= Mary Frecker =

American mechanical engineer

Mary Irene Frecker is an American mechanical engineer whose research focuses on topology optimization of adaptive structures, compliant mechanisms, and self-folding origami mechanisms, with applications including the design of medical devices. She is a professor of mechanical and biomechanical engineering in the Penn State College of Engineering, Riess Chair of Engineering, head of the mechanical engineering department, and director of the Penn State Center for Biodevices.

==Education and career==
Frecker majored in mechanical engineering at the University of Dayton, graduating in 1991. She went to the University of Michigan for graduate study in mechanical engineering, earning a master's degree in 1994 and completing her Ph.D. in 1997. Her dissertation was Optimal design of compliant mechanisms, supervised by Noboru Kikuchi and Sridhar Kota.
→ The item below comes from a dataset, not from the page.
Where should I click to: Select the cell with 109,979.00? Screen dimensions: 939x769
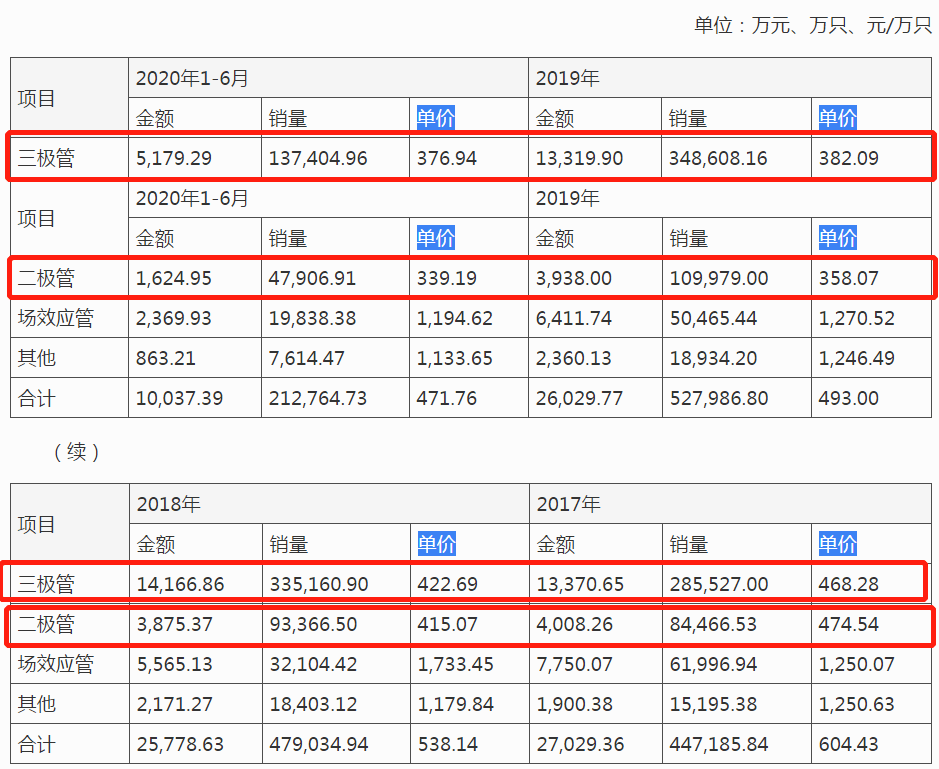[x=718, y=278]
She joined the Pennsylvania State University in 1997 as an assistant professor and the Pearce Endowed Development Professor in Mechanical Engineering. In 2020, she was named to the Leighton Riess Chair in Engineering and became the director of the Penn State Center for Biodevices. She was named as head of the Department of Mechanical Engineering, succeeding Karen Thole, in 2021.

==Recognition==
Frecker was elected as an ASME Fellow in 2009. In 2021, the American Society of Mechanical Engineers gave her their Adaptive Structures and Material Systems Award.